Kaisten

Bei sichtbarem Tanga gibts ein XXL-T-Shirt als Strafe

So nicht! An der Oberstufe in Kaisten herrschen neue Kleidungsvorschriften. key

So nicht! An der Oberstufe in Kaisten herrschen neue Kleidungsvorschriften. key

In Kaisten wurden gestern mit dem Schulanfang neue Kleidungsvorschriften an der Oberstufe zum Schulanfang eingeführt. So darf neuerdings nicht mehr zu viel Haut gezeigt werden.

Vieles ist jeweils neu am ersten Schultag nach den langen Sommerferien: Neue Klassenkameraden, neue Lehrkräfte, neue Umgebung. Am Standort Kaisten der Kreisschule Laufenburg hielt mit dem neuen Schuljahr auch eine Kleidungsvorschrift Einzug.

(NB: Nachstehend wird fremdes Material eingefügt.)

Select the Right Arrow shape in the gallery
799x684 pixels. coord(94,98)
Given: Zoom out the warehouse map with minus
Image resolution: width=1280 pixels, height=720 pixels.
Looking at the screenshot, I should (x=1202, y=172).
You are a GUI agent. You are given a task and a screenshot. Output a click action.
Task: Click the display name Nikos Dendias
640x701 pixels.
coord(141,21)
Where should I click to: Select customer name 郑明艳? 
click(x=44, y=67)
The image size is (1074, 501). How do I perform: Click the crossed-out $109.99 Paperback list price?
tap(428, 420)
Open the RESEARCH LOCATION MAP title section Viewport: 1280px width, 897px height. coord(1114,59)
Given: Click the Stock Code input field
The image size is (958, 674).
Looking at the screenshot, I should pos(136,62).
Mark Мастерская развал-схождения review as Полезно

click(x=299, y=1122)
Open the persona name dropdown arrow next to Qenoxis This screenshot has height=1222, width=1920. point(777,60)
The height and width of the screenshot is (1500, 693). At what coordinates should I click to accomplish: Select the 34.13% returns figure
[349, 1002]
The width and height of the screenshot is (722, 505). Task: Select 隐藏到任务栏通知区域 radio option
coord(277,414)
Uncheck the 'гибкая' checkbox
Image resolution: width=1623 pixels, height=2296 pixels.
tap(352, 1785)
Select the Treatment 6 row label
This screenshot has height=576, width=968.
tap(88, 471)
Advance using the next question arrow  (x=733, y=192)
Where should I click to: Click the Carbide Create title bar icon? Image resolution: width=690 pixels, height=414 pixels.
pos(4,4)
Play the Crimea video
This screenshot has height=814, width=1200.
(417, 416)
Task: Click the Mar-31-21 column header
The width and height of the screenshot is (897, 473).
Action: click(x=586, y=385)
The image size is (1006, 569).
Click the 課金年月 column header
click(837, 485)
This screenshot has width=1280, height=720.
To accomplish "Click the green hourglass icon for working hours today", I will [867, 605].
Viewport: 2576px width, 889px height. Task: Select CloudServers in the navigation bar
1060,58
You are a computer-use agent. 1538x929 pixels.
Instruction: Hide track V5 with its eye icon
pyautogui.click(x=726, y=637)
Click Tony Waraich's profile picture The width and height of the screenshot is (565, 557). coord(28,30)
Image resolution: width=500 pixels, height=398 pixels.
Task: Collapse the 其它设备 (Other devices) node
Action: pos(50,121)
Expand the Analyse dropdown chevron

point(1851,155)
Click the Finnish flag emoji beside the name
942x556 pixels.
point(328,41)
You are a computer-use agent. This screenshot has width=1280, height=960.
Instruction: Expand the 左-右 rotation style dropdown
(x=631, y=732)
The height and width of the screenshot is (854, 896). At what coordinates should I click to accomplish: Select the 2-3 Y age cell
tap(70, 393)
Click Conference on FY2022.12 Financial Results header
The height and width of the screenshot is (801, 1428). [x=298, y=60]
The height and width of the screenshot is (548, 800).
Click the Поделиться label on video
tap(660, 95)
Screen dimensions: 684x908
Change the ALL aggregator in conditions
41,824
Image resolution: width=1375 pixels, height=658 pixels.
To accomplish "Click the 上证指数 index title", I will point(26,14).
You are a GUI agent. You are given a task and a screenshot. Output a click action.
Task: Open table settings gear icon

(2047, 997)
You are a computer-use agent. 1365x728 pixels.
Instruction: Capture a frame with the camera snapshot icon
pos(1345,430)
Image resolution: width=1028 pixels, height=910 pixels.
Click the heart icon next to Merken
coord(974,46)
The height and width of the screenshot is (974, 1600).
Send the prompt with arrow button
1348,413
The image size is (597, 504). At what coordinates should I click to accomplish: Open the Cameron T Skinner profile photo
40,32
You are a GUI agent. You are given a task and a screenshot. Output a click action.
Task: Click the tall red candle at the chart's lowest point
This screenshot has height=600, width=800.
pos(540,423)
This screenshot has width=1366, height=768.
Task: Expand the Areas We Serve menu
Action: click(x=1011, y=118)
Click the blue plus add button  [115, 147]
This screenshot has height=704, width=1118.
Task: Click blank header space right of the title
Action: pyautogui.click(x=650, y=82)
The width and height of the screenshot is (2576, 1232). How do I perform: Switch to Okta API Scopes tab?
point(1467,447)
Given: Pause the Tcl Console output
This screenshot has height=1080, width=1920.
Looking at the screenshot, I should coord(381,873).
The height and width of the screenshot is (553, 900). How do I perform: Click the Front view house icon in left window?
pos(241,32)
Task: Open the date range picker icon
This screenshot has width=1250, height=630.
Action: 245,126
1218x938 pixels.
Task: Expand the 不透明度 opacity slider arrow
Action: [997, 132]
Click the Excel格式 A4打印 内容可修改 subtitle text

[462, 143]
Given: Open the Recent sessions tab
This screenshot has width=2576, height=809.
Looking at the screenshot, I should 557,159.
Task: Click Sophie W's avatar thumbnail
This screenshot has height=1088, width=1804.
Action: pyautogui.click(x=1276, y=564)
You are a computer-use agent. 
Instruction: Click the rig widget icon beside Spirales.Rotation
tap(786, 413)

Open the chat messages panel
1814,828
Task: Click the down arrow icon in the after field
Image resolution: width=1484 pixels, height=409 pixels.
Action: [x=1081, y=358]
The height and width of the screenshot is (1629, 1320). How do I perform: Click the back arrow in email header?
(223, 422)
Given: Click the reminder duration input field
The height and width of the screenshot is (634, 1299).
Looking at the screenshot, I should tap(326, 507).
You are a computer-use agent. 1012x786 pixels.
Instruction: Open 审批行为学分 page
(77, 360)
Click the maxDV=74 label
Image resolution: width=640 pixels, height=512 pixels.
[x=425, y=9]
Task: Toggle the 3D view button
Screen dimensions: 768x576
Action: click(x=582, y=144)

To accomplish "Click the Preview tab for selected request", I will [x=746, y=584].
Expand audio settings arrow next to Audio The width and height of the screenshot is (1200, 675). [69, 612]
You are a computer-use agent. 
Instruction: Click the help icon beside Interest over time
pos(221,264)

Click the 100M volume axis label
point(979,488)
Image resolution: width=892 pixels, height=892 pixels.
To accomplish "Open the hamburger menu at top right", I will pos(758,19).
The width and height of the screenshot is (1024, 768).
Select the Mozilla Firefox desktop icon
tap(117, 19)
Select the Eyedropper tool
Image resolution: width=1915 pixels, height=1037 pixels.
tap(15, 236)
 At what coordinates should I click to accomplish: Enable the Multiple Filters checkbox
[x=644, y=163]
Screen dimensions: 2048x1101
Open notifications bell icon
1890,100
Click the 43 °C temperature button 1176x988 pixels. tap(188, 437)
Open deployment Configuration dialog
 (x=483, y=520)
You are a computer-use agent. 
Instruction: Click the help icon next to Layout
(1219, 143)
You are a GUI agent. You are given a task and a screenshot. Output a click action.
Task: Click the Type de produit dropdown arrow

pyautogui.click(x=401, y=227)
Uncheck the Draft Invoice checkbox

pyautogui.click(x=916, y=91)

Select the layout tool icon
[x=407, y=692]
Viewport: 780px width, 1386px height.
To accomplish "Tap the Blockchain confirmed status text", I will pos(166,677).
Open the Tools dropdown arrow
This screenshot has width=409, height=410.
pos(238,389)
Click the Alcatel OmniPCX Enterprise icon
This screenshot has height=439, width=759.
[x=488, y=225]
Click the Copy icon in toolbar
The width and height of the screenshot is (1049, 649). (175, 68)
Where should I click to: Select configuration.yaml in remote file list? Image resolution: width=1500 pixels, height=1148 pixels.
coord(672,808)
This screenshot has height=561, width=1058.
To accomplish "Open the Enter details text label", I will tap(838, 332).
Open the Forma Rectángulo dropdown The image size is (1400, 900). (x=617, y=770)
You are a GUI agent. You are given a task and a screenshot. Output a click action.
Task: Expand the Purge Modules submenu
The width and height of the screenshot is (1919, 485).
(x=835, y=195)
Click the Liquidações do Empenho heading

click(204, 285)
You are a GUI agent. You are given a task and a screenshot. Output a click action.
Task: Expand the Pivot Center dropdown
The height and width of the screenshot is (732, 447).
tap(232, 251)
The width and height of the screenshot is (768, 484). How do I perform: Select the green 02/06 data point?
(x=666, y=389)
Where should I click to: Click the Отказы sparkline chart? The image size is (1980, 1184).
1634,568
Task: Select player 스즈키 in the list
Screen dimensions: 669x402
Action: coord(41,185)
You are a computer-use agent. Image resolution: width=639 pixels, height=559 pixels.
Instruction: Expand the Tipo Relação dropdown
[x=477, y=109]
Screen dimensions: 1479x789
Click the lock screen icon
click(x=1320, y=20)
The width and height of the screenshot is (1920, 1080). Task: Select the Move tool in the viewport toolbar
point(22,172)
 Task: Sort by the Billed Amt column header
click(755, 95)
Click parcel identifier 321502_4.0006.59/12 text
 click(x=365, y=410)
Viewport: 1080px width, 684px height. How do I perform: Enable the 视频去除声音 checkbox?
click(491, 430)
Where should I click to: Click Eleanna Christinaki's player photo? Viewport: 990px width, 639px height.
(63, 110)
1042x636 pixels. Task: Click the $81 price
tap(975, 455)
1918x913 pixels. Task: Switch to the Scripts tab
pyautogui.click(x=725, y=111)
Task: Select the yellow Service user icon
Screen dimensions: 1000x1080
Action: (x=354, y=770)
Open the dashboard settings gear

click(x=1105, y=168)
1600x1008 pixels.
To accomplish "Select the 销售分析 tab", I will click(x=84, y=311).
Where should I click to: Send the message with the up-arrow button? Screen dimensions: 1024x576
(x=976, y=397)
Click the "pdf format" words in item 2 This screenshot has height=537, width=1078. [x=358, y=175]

Bauchfreie Oberteile, sichtbare Unterwäsche, übermässige Décolletés, Hotpants, Miniröcke, auffälliges Make-up, übergrosser Schmuck und Parfümwolken: All das gehört in den Sekundar- und Realklassen in Kaisten seit gestern der Vergangenheit an. Die Schülerschaft wurde am Morgen über ein entsprechendes Merkblatt orientiert. «Schuluniformen waren bei uns nie ein Thema», erklärte Stufenleiterin Susanne Looser. Einen Kleidungskodex mit gewissen Minimalanforderungen dürfe man aber schon erwarten.

XXL-T-Shirt als Strafe

Aussergewöhnlich und einfallsreich ist die Strafe, die bei Widerhandlung droht. Fehlbare Schülerinnen und Schüler - die Mädchen dürften aufgrund der Vorschriften eher «gefährdet» sein - müssen für den Rest des Halbtages ein übergrosses, blaues oder schwarzes XXL-T-Shirt tragen und danach umgezogen zum Unterricht erscheinen.

Input aus dem Schülerrat

Überraschend mutet auch die Entstehungsgeschichte der neuen Vorschriften an. Der Input kam gleichermassen aus dem Schülerrat, dem ein bis zwei Vertreter jeder Klasse angehören und aus der Lehrerschaft. «Die Schule ist ein Lern- und Arbeitsort, an dem man nicht durch seine Aufmachung auffallen muss», erklärte Susanne Looser den Ansatz der Lehrerschaft. Die Schülerinnen und Schüler dagegen fühlten sich eher abgelenkt oder sogar unter Druck gesetzt.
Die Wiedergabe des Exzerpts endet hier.